▶ _Action item_:
Word for word, set down every line of the entries below from the line with "Task: Click the magenta" to the line with "The width and height of the screenshot is (741, 556).", including both, and no other line.

▶ _Data under study_:
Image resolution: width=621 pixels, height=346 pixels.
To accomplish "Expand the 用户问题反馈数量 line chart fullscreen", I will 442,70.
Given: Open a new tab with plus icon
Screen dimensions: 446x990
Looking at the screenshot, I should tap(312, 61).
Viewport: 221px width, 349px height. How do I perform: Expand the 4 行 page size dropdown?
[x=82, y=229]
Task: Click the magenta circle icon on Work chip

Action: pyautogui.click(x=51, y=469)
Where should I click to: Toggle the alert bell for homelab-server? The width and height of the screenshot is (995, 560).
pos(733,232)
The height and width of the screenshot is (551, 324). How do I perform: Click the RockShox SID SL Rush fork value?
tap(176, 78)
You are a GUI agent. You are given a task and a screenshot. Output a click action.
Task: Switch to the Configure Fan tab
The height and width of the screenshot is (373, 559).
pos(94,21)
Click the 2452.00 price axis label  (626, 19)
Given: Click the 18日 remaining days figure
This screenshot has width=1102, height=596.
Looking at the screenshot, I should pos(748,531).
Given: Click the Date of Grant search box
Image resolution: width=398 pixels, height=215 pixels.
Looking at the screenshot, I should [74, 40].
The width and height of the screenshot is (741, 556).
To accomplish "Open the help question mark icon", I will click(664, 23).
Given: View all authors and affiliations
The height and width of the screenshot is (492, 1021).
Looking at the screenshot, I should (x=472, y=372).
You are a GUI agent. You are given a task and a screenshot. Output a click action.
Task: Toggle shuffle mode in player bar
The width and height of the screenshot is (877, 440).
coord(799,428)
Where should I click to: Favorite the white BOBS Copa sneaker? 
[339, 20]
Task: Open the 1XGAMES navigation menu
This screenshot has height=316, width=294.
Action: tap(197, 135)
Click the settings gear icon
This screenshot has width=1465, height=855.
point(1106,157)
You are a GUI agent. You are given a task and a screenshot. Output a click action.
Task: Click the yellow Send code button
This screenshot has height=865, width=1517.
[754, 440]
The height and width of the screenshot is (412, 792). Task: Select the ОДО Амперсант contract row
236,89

▶ _Written reply_:
Task: Click the magenta circle icon on Work chip

Action: pyautogui.click(x=51, y=469)
Where should I click to: Toggle the alert bell for homelab-server? The width and height of the screenshot is (995, 560).
pos(733,232)
The height and width of the screenshot is (551, 324). How do I perform: Click the RockShox SID SL Rush fork value?
tap(176, 78)
You are a GUI agent. You are given a task and a screenshot. Output a click action.
Task: Switch to the Configure Fan tab
The height and width of the screenshot is (373, 559).
pos(94,21)
Click the 2452.00 price axis label  (626, 19)
Given: Click the 18日 remaining days figure
This screenshot has width=1102, height=596.
Looking at the screenshot, I should pos(748,531).
Given: Click the Date of Grant search box
Image resolution: width=398 pixels, height=215 pixels.
Looking at the screenshot, I should [74, 40].
The width and height of the screenshot is (741, 556).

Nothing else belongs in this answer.